[Data to use]:
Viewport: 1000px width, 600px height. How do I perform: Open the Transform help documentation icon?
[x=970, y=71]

* * *

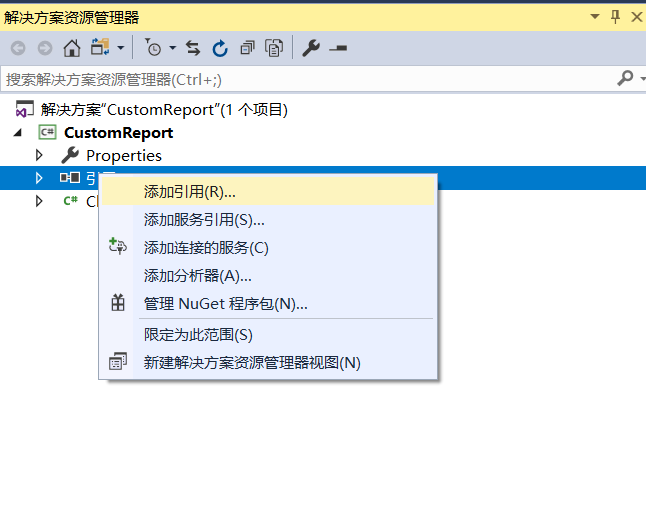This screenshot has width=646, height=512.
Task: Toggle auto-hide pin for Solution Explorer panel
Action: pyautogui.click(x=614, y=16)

[Exercise]: Rewrite the records from the line holding "This screenshot has width=646, height=512." through the line holding "Action: pyautogui.click(x=614, y=16)", inclusive, changing "Solution Explorer" to "Server Explorer" and keeping everything else the same. Omit the pictures from your answer.

[Result]:
This screenshot has width=646, height=512.
Task: Toggle auto-hide pin for Server Explorer panel
Action: pyautogui.click(x=614, y=16)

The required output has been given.